# Cats



## NHS (Sep 7, 2007)

I will name him George, and I will hug him and pet him and squeeze him...


Tomcat


----------



## bowgy (Oct 10, 2007)

And when that cat grew up! He was one tough cat.


----------



## bowgy (Oct 10, 2007)

I will name him George, and I will hug him and pet him and squeeze him...

And *........I WILL FEED HIM!*


----------



## NHS (Sep 7, 2007)

Challenged cat


----------



## Bax* (Dec 14, 2008)

Too bad that kid wont take care of my cat
http://utahwildlife.net/forum/28-trading-post/26467-free-evil-cat.html


----------



## wyogoob (Sep 7, 2007)

bowgy said:


> And when that cat grew up! He was one tough cat.
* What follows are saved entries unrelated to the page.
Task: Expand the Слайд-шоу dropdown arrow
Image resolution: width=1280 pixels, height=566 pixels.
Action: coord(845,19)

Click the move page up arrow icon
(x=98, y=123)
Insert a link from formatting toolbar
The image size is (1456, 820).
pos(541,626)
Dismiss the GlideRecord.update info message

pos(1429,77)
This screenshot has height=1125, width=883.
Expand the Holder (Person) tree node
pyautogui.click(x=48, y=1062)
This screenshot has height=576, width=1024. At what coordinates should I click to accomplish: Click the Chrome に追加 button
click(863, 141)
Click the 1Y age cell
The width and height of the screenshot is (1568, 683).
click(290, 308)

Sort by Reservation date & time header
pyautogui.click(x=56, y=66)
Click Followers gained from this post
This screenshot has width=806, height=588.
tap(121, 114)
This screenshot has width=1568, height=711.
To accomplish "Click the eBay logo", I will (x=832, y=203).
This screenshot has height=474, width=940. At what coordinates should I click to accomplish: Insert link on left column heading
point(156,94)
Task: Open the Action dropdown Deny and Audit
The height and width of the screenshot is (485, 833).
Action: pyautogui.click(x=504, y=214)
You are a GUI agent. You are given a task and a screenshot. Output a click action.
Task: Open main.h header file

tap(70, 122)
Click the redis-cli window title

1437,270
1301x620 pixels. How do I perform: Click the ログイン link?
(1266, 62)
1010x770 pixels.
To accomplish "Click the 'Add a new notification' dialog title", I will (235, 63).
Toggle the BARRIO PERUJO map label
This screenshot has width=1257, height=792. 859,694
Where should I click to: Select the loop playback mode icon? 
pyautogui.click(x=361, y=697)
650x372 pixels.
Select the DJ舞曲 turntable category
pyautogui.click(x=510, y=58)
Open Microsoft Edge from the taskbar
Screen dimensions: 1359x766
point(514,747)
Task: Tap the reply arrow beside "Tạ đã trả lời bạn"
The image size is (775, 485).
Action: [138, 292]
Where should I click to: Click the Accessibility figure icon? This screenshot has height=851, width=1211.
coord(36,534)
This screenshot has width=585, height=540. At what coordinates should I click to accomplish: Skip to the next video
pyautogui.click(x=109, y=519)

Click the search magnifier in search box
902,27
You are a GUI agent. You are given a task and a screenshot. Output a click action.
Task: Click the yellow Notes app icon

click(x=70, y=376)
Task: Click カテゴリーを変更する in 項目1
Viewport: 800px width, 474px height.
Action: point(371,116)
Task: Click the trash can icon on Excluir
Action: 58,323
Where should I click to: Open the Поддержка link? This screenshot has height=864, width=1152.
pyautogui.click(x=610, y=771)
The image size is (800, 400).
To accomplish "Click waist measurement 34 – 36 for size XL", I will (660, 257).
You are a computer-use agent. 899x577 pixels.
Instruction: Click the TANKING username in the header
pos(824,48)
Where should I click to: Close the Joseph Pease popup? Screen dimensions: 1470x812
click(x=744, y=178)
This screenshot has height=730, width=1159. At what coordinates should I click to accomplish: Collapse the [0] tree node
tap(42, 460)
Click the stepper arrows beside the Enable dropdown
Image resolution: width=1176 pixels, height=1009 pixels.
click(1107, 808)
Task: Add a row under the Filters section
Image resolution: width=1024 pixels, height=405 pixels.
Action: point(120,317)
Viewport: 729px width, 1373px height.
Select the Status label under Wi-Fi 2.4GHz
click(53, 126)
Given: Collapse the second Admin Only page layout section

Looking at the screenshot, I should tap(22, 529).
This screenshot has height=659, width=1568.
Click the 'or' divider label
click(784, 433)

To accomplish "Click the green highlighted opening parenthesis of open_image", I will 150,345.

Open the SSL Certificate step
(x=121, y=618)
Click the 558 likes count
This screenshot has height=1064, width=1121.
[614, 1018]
That's a cool mount, great pose.

..


----------



## LostLouisianian (Oct 11, 2010)

Bax* said:


> Too bad that kid wont take care of my cat
> http://utahwildlife.net/forum/28-trading-post/26467-free-evil-cat.html


I've given my cat a name that fits her personality. I call her SATAN.


----------



## bowgy (Oct 10, 2007)

wyogoob said:


> That's a cool mount, great pose.
> 
> ..


Thanks, I tried to have him look like he did when he was looking down at me. In this mount his face is just 2 feet above my head while sitting at my desk. I had to scoot my chair back to take that pic.


----------



## Packfish (Oct 30, 2007)

NHS said:


> I will name him George, and I will hug him and pet him and squeeze him...
> 
> Tomcat


One of the funniest things about this is that you know who George was


----------



## NHS (Sep 7, 2007)

Kitty gone bad.



> A 22-pound cat with a history of violence cornered his family in their bedroom when he became angry.
> 
> This is the story of a family held hostage by their own house pet. We're not talking about a big dog either. We're talking about that guy, a 22-pound cat named lux all playing out in a dramatic 911 call.


----------